◆ DIRECTIONS:
Exact copies of all the entries below are expected in the answer.
-------
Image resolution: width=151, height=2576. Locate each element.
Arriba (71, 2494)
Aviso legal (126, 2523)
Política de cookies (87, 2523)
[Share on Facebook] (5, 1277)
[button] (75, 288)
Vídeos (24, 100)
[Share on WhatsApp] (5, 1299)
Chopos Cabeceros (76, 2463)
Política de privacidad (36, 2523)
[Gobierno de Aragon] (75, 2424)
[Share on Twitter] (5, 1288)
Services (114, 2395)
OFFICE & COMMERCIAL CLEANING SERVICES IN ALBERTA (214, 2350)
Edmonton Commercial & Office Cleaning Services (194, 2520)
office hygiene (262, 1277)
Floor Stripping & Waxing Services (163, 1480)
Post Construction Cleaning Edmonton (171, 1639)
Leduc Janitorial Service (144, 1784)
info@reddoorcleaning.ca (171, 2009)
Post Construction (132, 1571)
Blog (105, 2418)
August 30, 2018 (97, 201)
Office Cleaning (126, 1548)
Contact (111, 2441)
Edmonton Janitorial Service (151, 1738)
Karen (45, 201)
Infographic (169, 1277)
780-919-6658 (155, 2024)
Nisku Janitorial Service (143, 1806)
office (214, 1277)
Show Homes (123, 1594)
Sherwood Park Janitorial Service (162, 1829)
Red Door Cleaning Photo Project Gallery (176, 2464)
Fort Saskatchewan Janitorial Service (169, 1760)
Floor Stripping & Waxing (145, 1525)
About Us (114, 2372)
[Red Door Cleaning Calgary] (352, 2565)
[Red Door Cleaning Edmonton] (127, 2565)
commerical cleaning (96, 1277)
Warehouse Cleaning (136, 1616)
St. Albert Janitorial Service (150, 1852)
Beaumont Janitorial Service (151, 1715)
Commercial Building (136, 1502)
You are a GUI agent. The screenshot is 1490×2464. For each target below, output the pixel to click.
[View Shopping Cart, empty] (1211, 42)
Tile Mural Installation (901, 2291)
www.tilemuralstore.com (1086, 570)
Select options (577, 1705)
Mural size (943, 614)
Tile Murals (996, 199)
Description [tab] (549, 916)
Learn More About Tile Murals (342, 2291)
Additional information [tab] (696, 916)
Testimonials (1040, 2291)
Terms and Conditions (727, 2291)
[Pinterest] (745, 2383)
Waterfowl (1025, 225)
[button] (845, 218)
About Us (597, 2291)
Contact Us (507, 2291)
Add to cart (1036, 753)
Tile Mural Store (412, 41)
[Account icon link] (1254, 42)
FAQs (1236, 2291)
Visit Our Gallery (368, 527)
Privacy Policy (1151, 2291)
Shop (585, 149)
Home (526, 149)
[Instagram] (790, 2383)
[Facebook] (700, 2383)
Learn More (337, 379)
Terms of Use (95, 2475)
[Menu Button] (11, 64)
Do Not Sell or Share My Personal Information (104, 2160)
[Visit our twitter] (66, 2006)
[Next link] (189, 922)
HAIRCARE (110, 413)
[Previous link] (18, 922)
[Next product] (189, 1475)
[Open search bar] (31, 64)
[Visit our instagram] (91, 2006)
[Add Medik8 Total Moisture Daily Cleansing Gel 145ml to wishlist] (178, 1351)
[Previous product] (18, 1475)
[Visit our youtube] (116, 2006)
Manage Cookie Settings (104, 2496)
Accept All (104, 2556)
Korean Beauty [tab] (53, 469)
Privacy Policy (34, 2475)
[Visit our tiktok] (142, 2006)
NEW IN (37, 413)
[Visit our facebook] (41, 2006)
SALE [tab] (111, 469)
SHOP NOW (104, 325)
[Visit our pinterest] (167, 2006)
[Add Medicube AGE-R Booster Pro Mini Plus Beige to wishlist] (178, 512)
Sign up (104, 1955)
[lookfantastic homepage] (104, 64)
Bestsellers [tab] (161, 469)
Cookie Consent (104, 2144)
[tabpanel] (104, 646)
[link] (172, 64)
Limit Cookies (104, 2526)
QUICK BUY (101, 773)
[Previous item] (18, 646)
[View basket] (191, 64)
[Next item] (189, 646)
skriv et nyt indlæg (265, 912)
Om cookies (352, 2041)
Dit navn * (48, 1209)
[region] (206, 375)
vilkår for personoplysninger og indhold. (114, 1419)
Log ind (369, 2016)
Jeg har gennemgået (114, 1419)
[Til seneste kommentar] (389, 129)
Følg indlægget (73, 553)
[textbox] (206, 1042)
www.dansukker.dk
-------
◆ FINISHED TASK:
Image resolution: width=151, height=2576. Locate each element.
Arriba (71, 2494)
Aviso legal (126, 2523)
Política de cookies (87, 2523)
[Share on Facebook] (5, 1277)
[button] (75, 288)
Vídeos (24, 100)
[Share on WhatsApp] (5, 1299)
Chopos Cabeceros (76, 2463)
Política de privacidad (36, 2523)
[Gobierno de Aragon] (75, 2424)
[Share on Twitter] (5, 1288)
Services (114, 2395)
OFFICE & COMMERCIAL CLEANING SERVICES IN ALBERTA (214, 2350)
Edmonton Commercial & Office Cleaning Services (194, 2520)
office hygiene (262, 1277)
Floor Stripping & Waxing Services (163, 1480)
Post Construction Cleaning Edmonton (171, 1639)
Leduc Janitorial Service (144, 1784)
info@reddoorcleaning.ca (171, 2009)
Post Construction (132, 1571)
Blog (105, 2418)
August 30, 2018 (97, 201)
Office Cleaning (126, 1548)
Contact (111, 2441)
Edmonton Janitorial Service (151, 1738)
Karen (45, 201)
Infographic (169, 1277)
780-919-6658 (155, 2024)
Nisku Janitorial Service (143, 1806)
office (214, 1277)
Show Homes (123, 1594)
Sherwood Park Janitorial Service (162, 1829)
Red Door Cleaning Photo Project Gallery (176, 2464)
Fort Saskatchewan Janitorial Service (169, 1760)
Floor Stripping & Waxing (145, 1525)
About Us (114, 2372)
[Red Door Cleaning Calgary] (352, 2565)
[Red Door Cleaning Edmonton] (127, 2565)
commerical cleaning (96, 1277)
Warehouse Cleaning (136, 1616)
St. Albert Janitorial Service (150, 1852)
Beaumont Janitorial Service (151, 1715)
Commercial Building (136, 1502)
You are a GUI agent. The screenshot is 1490×2464. For each target below, output the pixel to click.
[View Shopping Cart, empty] (1211, 42)
Tile Mural Installation (901, 2291)
www.tilemuralstore.com (1086, 570)
Select options (577, 1705)
Mural size (943, 614)
Tile Murals (996, 199)
Description [tab] (549, 916)
Learn More About Tile Murals (342, 2291)
Additional information [tab] (696, 916)
Testimonials (1040, 2291)
Terms and Conditions (727, 2291)
[Pinterest] (745, 2383)
Waterfowl (1025, 225)
[button] (845, 218)
About Us (597, 2291)
Contact Us (507, 2291)
Add to cart (1036, 753)
Tile Mural Store (412, 41)
[Account icon link] (1254, 42)
FAQs (1236, 2291)
Visit Our Gallery (368, 527)
Privacy Policy (1151, 2291)
Shop (585, 149)
Home (526, 149)
[Instagram] (790, 2383)
[Facebook] (700, 2383)
Learn More (337, 379)
Terms of Use (95, 2475)
[Menu Button] (11, 64)
Do Not Sell or Share My Personal Information (104, 2160)
[Visit our twitter] (66, 2006)
[Next link] (189, 922)
HAIRCARE (110, 413)
[Previous link] (18, 922)
[Next product] (189, 1475)
[Open search bar] (31, 64)
[Visit our instagram] (91, 2006)
[Add Medik8 Total Moisture Daily Cleansing Gel 145ml to wishlist] (178, 1351)
[Previous product] (18, 1475)
[Visit our youtube] (116, 2006)
Manage Cookie Settings (104, 2496)
Accept All (104, 2556)
Korean Beauty [tab] (53, 469)
Privacy Policy (34, 2475)
[Visit our tiktok] (142, 2006)
NEW IN (37, 413)
[Visit our facebook] (41, 2006)
SALE [tab] (111, 469)
SHOP NOW (104, 325)
[Visit our pinterest] (167, 2006)
[Add Medicube AGE-R Booster Pro Mini Plus Beige to wishlist] (178, 512)
Sign up (104, 1955)
[lookfantastic homepage] (104, 64)
Bestsellers [tab] (161, 469)
Cookie Consent (104, 2144)
[tabpanel] (104, 646)
[link] (172, 64)
Limit Cookies (104, 2526)
QUICK BUY (101, 773)
[Previous item] (18, 646)
[View basket] (191, 64)
[Next item] (189, 646)
skriv et nyt indlæg (265, 912)
Om cookies (352, 2041)
Dit navn * (48, 1209)
[region] (206, 375)
vilkår for personoplysninger og indhold. (114, 1419)
Log ind (369, 2016)
Jeg har gennemgået (114, 1419)
[Til seneste kommentar] (389, 129)
Følg indlægget (73, 553)
[textbox] (206, 1042)
www.dansukker.dk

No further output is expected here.